Task prompt ▸
Among the entries, which lines carry the string "agent"? Copy each of them.

Supplied records ▸
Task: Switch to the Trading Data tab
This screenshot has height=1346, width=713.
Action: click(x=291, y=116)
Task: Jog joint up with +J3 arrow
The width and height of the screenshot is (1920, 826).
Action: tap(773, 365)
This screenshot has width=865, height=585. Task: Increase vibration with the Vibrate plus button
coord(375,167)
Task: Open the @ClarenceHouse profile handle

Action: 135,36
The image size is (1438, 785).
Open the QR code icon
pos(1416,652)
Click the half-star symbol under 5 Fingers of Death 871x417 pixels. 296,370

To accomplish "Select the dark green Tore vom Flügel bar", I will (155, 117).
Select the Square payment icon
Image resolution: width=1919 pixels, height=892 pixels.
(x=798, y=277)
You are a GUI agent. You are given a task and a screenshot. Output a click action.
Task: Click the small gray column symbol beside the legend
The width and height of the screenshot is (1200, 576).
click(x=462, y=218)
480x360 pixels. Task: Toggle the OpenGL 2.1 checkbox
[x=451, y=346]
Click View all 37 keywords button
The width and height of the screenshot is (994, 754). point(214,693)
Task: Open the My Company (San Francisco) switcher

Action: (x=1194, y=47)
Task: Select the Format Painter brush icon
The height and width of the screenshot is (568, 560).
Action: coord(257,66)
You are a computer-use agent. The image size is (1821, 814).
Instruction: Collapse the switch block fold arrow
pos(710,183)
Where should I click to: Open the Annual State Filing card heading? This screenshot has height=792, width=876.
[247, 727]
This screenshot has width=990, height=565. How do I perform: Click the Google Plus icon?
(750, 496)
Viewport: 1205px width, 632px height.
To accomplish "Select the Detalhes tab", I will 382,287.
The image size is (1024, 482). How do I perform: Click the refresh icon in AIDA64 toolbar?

Your response ▸
You are a GUI agent. You are given a task and a screenshot. Output a click action.
You are a computer-use agent. The image size is (1821, 814).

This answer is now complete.